I POSTED THIS AND IT IS A NOTE AT #62
A BRASS HILTED OFFICER'S SWORD, LATE 17TH/EARLY 18TH CENTURY with double edged blade retaining traces of a brief inscription within a short fuller and stamped with the running fox of Shotley Bridge on each side
(pitted), brass hilt comprising double shell-guard engraved with the owner's name 'Sir H, Liddell Bt', knuckle-guard, an additional pair of scrolling bars joining the knuckle-guard to the shell front and back, and spherical pommel (button chipped, quilon removed), and wooden grip with later copper wire binding, in an associated brass-mounted lather scabbard, the locket inscribed 'R.S.' on the front and with the maker's name
As is commonly mixed up with the fox/wolf;...This description comes with no picture of the weapon thus it is suspect as being confused between the two animals. I think the weapon is stamped with the Passau Wolf NOT
the fox. Clearly the wolf or running wolf which has several all stick like images of wolves was the Passau wolf famous on Solingen blades but reproduced in other schools of sword making excellence as a blade of quality mark. It is very different in structure to the running fox.

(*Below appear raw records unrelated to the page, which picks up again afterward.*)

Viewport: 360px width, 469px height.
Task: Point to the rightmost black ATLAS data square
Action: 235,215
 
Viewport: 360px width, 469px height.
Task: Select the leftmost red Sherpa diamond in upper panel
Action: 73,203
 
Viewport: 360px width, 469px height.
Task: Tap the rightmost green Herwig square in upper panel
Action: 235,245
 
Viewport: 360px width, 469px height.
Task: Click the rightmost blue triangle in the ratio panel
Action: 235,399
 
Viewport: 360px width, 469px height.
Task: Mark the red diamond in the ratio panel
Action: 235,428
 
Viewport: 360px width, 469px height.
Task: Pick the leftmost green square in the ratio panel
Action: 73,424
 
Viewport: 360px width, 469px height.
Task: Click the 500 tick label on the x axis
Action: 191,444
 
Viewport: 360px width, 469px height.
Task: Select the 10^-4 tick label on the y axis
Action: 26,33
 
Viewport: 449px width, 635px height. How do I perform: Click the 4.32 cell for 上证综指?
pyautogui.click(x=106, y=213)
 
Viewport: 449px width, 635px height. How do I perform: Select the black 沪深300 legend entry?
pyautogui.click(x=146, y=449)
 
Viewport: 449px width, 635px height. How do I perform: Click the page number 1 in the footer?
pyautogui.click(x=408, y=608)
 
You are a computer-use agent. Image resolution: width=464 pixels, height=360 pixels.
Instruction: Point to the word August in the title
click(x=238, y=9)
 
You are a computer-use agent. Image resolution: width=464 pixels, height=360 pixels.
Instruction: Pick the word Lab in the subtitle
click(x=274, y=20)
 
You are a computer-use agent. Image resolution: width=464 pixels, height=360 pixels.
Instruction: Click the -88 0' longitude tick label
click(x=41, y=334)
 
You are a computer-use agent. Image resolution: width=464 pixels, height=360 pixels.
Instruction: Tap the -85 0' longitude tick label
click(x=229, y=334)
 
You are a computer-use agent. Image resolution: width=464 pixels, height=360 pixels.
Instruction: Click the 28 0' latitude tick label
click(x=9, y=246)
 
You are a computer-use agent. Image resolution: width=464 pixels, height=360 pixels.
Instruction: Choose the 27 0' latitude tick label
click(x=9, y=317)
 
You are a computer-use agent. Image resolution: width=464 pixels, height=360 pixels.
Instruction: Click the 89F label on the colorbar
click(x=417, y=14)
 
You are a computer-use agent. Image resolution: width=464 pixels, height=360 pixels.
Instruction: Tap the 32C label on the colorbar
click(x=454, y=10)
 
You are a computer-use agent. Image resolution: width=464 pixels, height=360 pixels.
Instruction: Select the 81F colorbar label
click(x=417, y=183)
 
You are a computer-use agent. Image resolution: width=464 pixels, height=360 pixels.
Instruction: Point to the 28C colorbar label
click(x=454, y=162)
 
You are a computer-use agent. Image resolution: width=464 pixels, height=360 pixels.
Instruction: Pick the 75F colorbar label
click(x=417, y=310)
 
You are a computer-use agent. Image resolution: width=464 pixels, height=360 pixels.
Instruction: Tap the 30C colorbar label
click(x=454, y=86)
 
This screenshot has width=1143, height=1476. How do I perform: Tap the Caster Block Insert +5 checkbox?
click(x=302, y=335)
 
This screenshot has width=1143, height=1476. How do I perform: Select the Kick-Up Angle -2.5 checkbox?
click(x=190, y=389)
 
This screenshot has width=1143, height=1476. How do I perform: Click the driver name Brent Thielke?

As will be seen ... The Running Fox was never done by Shotley Bridge
...whereas the Passau wolf was... After all many of the sword smiths there were originally from Solingen. It remains to be seen if Shotley was importing a load of blades regularly from Solingen if the Passau wolf marks were all done at Shotley Bridge or already on the blades when they arrived ...or both! If Shotley was not stamping the Fox who was? It would appear that Samuel Harvey is in the frame at Birmingham...anyone else?